• **Excerpt to read**
►

X-Men Blue #27 // Review
Havok’s plan moves to phase two, but can Magneto’s new X-Men hold their ground?
The epic story “Cry Havok” moves to part 5 with X-Men Blue #27. Writer Cullen Bunn and his art team of Marcus To and Rain Beredo continue to unfold the plot by Havok’s cabal to take over the world and mutantkind with the creation known as Mothervine.
The comic picks up where #26 left off, in San Francisco with Magneto’s new team fighting against the united Brotherhood of Evil Mutants and Mutant Liberation Front goons. Since they’re working for Havok’s side, all of them have also been enhanced by the mysterious Mothervine. The best change belongs to Toad, whose tongue now has a flame tip, making him look like a demented Castlevania villain.

◄

• **Supplied data**
►

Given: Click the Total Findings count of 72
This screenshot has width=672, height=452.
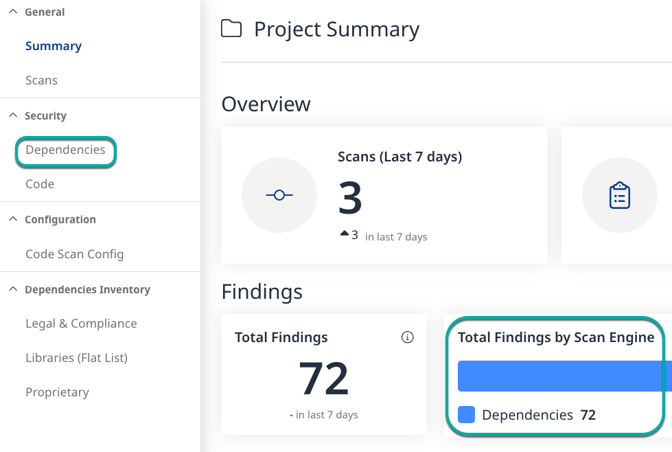Looking at the screenshot, I should pos(324,378).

◄

• **Questions on the material**
• A. Substitute "planet" for "world" in the X-Men Blue #27 review, and write out the passage from "The epic story" to "known as Mothervine.".
• B. Pick up the X-Men Blue #27 review after its last sentence and keep writing it.
None of the material is needed.

• **Answer section**
• A.
The epic story “Cry Havok” moves to part 5 with X-Men Blue #27. Writer Cullen Bunn and his art team of Marcus To and Rain Beredo continue to unfold the plot by Havok’s cabal to take over the planet and mutantkind with the creation known as Mothervine.

• B.
A cut to deep space lets the audience catch up with the original X-Men and Venom once again, in a B-Plot that seems to be advertising and hinting at events that will unfold in Venomized… which actually ended with issue 5 last week. It’s nice seeing Scott receiving some advice from Eddie Brock’s Venom, but the entire sequence seems hollow and continues to confuse where this comic fits into general continuity.
Magneto’s makeshift hospital in Madripoor is, as shown last issue, under attack by Miss Sinister’s new Marauders…who also include mainstay background X-Person Armor, somehow. There is actually no explanation as to why Armor has joined the Marauders, and seems like someone wanted a known name on the team just to have a shock reveal on the Marauders themselves.
Chapter 5 of “Cry Havok” feels like the first part of the third act of a big-budget action movie, but also is having third act problems of the plot beginning to go strange. A few scenes of character development to amp up the tension, a big action sequence with nice and flashy explosions with a lot of talking. Like last issue, it can work really well--with the additional caveat that you don’t think about what’s actually happening. Bunn’s scripting really keeps the characters feeling accurate while the plot surges around and threatens to drown out individual character moments, but he isn’t able to provide those moments this issue, making it feel like the event comic it was trying to imitate.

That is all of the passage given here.